▶ _Description of the task_
Using the entries below, show all lines with the string "computer".

☆ ☆ ☆ ☆

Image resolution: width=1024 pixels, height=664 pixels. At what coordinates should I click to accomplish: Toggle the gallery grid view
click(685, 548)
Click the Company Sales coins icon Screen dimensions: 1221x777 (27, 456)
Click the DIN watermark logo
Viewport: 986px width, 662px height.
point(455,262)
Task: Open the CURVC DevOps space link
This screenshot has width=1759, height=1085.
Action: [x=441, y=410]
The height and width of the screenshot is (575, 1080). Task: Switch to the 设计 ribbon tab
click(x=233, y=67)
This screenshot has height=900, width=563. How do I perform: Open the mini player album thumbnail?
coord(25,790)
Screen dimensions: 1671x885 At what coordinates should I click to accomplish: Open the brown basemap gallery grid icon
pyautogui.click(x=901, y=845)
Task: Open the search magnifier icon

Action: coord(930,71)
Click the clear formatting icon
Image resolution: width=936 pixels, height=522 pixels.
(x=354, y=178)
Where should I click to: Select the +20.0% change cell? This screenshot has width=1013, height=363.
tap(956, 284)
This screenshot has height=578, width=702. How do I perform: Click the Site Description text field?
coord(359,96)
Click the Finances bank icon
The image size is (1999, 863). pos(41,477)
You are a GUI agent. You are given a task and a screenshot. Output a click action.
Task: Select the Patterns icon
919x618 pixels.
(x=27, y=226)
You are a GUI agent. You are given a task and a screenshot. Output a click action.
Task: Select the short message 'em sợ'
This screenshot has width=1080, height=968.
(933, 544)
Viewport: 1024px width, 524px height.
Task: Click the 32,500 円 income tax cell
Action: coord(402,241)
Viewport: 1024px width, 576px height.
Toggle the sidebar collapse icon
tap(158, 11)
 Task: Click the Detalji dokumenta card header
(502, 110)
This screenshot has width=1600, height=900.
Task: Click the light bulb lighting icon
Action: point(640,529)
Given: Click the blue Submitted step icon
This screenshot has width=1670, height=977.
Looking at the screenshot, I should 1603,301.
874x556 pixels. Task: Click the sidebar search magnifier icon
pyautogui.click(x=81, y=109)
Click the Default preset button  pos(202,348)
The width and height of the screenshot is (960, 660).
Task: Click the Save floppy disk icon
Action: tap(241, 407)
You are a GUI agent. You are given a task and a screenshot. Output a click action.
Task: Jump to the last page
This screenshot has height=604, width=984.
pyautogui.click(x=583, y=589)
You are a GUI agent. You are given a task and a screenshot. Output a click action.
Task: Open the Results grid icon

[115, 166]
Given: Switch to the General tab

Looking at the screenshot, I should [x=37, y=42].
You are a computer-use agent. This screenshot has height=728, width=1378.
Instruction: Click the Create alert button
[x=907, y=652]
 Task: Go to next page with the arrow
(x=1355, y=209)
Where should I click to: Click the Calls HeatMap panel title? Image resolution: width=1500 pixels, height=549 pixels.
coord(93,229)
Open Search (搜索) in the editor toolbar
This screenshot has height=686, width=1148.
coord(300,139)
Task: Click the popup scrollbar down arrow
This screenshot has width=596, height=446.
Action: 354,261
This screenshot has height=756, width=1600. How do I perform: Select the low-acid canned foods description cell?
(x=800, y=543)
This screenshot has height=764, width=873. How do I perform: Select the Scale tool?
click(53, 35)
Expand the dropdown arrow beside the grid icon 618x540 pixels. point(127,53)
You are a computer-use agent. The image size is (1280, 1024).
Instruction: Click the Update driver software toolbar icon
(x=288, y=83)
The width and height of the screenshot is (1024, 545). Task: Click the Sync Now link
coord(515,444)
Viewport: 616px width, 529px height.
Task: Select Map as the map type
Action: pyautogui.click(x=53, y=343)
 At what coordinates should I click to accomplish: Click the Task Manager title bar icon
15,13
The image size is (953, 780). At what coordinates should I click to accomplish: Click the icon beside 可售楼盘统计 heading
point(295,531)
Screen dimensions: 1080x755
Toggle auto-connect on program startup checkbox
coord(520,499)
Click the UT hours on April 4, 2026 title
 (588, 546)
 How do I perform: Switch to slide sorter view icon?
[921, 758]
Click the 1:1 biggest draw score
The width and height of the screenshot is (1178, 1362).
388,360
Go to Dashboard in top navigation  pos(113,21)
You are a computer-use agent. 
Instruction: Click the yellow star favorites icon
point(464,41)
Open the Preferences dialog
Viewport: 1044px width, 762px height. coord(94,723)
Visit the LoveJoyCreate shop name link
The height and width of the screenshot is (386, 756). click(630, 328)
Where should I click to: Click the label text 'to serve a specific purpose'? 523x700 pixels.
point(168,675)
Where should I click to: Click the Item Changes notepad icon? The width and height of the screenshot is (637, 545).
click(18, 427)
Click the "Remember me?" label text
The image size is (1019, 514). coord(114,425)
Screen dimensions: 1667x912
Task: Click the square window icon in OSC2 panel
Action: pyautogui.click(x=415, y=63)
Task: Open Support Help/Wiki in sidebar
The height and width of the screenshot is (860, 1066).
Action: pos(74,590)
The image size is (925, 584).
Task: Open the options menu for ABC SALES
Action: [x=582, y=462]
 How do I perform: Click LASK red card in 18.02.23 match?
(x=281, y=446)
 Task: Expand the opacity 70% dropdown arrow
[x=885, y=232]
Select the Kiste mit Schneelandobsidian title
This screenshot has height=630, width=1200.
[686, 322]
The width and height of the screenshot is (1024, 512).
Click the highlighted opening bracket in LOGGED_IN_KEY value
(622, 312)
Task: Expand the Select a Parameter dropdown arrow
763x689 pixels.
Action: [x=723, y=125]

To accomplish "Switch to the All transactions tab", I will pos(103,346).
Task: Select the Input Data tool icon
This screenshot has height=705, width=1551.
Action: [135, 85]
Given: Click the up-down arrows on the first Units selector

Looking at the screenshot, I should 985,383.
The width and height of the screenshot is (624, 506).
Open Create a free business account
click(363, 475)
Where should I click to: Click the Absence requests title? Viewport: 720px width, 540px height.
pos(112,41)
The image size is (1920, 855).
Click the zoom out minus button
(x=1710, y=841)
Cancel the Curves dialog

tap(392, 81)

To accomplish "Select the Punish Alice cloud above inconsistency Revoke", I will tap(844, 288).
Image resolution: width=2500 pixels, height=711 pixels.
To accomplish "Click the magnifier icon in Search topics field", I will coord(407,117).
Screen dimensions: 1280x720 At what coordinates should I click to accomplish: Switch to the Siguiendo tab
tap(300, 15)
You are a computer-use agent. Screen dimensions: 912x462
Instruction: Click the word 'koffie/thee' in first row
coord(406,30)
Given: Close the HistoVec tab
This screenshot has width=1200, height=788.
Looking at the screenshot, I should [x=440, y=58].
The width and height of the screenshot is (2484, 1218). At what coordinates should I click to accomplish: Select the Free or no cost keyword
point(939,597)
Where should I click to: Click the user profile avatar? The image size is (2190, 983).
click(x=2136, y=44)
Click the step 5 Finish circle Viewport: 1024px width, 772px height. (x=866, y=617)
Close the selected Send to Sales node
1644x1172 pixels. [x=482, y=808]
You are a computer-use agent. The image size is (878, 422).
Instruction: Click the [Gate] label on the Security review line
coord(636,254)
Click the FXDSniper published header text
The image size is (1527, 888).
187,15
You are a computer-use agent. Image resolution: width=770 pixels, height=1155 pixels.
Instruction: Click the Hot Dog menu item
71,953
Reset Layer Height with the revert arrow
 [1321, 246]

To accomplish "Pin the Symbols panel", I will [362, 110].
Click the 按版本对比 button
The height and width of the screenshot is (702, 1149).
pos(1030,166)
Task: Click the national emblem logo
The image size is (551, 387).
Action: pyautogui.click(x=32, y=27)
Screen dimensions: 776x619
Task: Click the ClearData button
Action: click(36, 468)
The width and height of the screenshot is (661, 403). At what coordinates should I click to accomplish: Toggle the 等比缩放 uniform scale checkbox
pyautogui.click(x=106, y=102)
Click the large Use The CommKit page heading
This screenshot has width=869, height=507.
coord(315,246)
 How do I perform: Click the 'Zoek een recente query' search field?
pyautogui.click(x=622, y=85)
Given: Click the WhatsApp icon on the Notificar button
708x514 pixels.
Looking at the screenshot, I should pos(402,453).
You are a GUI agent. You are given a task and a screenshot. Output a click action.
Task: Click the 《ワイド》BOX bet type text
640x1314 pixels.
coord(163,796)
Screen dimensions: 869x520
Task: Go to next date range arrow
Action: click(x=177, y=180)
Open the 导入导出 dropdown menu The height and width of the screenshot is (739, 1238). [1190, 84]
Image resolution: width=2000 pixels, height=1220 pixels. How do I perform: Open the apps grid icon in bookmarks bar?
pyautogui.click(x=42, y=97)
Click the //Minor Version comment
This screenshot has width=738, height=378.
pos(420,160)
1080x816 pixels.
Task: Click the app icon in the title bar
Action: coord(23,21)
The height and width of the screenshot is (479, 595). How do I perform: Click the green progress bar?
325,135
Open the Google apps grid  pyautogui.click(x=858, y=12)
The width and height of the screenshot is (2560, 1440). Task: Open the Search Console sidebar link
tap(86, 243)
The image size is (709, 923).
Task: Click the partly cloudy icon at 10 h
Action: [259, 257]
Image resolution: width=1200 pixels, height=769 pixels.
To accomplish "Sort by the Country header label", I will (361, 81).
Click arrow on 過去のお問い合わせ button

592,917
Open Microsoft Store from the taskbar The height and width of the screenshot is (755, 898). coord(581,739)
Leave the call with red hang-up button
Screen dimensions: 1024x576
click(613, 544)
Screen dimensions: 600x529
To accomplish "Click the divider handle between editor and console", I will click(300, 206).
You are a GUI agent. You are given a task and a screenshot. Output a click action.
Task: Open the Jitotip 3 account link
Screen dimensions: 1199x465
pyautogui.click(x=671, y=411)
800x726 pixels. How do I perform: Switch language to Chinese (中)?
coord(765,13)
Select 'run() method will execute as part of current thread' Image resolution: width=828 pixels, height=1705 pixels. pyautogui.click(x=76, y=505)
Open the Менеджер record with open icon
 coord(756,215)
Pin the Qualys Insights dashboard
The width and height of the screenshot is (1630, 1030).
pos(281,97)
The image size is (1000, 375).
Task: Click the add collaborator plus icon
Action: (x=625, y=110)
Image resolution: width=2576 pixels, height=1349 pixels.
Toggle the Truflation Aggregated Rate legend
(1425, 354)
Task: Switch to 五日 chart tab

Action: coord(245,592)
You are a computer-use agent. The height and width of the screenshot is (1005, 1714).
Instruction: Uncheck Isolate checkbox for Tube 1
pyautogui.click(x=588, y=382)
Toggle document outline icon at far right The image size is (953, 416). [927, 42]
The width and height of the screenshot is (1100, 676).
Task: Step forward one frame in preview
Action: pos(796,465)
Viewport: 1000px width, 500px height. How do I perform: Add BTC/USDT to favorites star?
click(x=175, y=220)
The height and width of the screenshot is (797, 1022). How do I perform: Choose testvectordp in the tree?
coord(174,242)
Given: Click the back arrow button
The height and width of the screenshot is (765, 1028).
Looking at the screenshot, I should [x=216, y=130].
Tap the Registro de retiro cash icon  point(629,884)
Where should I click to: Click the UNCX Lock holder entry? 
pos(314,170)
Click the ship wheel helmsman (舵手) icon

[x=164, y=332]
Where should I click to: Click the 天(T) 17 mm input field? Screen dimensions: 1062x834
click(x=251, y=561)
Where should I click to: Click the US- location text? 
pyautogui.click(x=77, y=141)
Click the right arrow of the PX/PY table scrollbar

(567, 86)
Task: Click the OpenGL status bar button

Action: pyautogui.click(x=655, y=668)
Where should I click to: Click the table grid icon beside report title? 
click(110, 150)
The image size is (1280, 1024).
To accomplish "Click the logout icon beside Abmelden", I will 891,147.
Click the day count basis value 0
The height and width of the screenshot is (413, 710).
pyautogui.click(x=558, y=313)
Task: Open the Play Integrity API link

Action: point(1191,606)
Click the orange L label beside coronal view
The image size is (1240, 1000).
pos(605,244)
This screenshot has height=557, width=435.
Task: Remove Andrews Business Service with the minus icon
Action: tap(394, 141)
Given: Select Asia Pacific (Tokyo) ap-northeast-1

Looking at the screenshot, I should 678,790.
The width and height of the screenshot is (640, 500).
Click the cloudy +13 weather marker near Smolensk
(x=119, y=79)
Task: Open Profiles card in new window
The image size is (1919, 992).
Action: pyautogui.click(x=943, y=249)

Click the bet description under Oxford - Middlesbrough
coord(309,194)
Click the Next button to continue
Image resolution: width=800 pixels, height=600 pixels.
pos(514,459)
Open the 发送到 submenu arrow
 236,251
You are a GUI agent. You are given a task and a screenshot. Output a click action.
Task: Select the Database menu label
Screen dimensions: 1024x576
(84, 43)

☆ ☆ ☆ ☆

▶ _Task result_
You are a computer-use agent. This screenshot has height=728, width=1378.
You are a computer-use agent. The image size is (1280, 1024).
You are a computer-use agent. 
You are a computer-use agent. Screen dimensions: 912x462
You are a computer-use agent. The image size is (878, 422).
You are a computer-use agent. Image resolution: width=770 pixels, height=1155 pixels.
You are a computer-use agent. The height and width of the screenshot is (1005, 1714).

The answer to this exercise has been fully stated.